Part 2: SmartBike – AI-based mobility scenarios for cyclists
The second part of the talk will focus on a more concrete scenario of AI based mobility, a new traffic concept which we call a bicycle swarm. After a short introduction in how we understand AI-based mobility scenarios, participants are invited to take part in an interactive session elaborating the following challenges:
More fun to ride a bike – Which approaches can contribute to this? (Gamification, reward systems, challenges, CO2 awareness, …)
Mobility Mate Matching – How can I as a cyclist identify like-minded people better, faster, easier? (Riding style and speed, spatial overlap, intensity of use, racing bike enthusiasts, …)

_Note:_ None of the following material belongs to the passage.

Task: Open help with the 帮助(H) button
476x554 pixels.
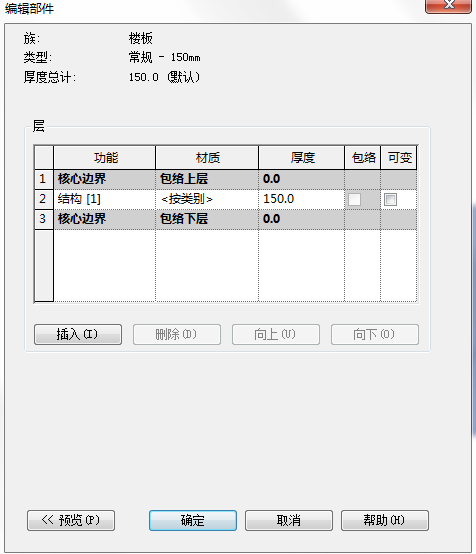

Swarm Intelligence? How can wearables support collective cycling? How can security and visual visibility be increased? “Green Wave”, wearables or app functions for the formation and recognition of cycling groups (e.g. by having the same goal, motivation to cycle etc.)

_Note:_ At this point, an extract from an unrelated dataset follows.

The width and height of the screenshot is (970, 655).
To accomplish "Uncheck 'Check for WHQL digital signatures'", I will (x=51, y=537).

In conclusion a set of possible future scenarios for swarm interaction will be presented in order to lead over into a discussion with the participants.
Speakers
Stefan Schaffer: Stefan Schaffer is a senior researcher and project manager at the Cognitive Assistants Department of the German Research Center for Artificial Intelligence (DFKI). He holds an M.A. in Communication Science and Computer Science and a PhD in Computer Science from the Technical University Berlin. His main research interests include conversational, mobile, and multimodal human-computer interaction, as well as related techniques like multimodal intent detection, dialogue management, and multimodal output generation. His works have resulted in several assistant systems for different domains, as mobility, automotive, tax information, customer service, and others. He was involved in several research and industry-funded projects.

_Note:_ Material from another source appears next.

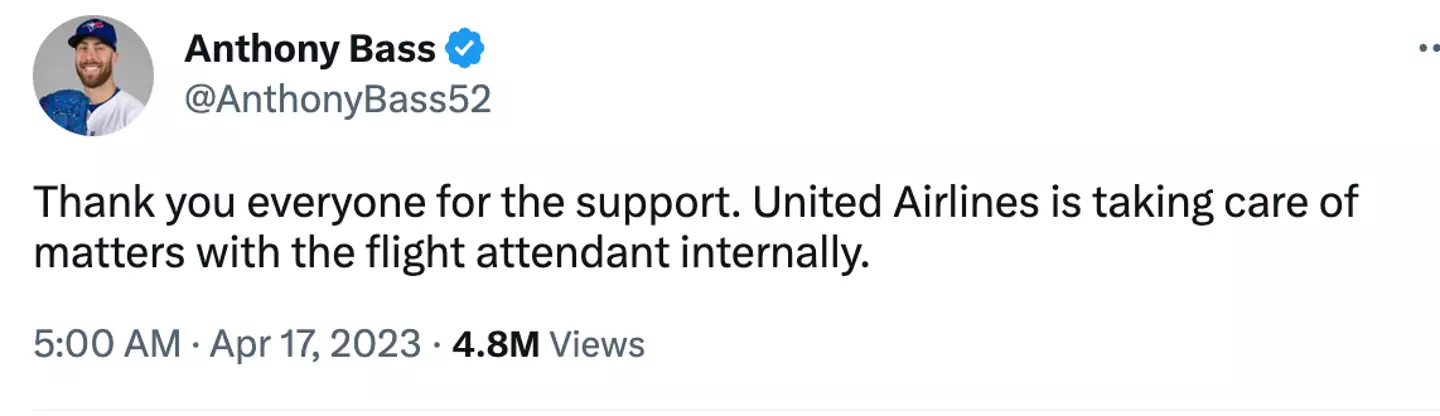Click the display name Anthony Bass

click(x=310, y=48)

Auris–E. Lipinski: Auris-E. Lipinski is a studied philosophy teacher with experience in the tech industry, providing one-on-one lessons and tech-communications for companies and entrepeneurs, as well as language trainings and simultanoues translations. While studying Philosophy & English at Humboldt University, Berlin, she became a scientific assistant at VIOM GmbH. She founded PhenCoCo in the aftermath of university seminars like “Konstruktion und Phänomenologie der Wahrnehmung”, Phänomenologie und Kognition" (M. Thiering) and “Computation und Geist” (J. Bach). She has been involved in different research and development projects, guiding her academic interests towards way finding and cognitive preconditions for navigation, both computational and phenomenological. This includes working on spacial concepts found in philosophy, psychology and robotics, subsuming Gestalt theory, embodiment theories, language/ concept importance, association and intuition. Her personal interests lie a.o. in current issues in philosophy, technology, and science, specifically navigation, optimisation, and telematics.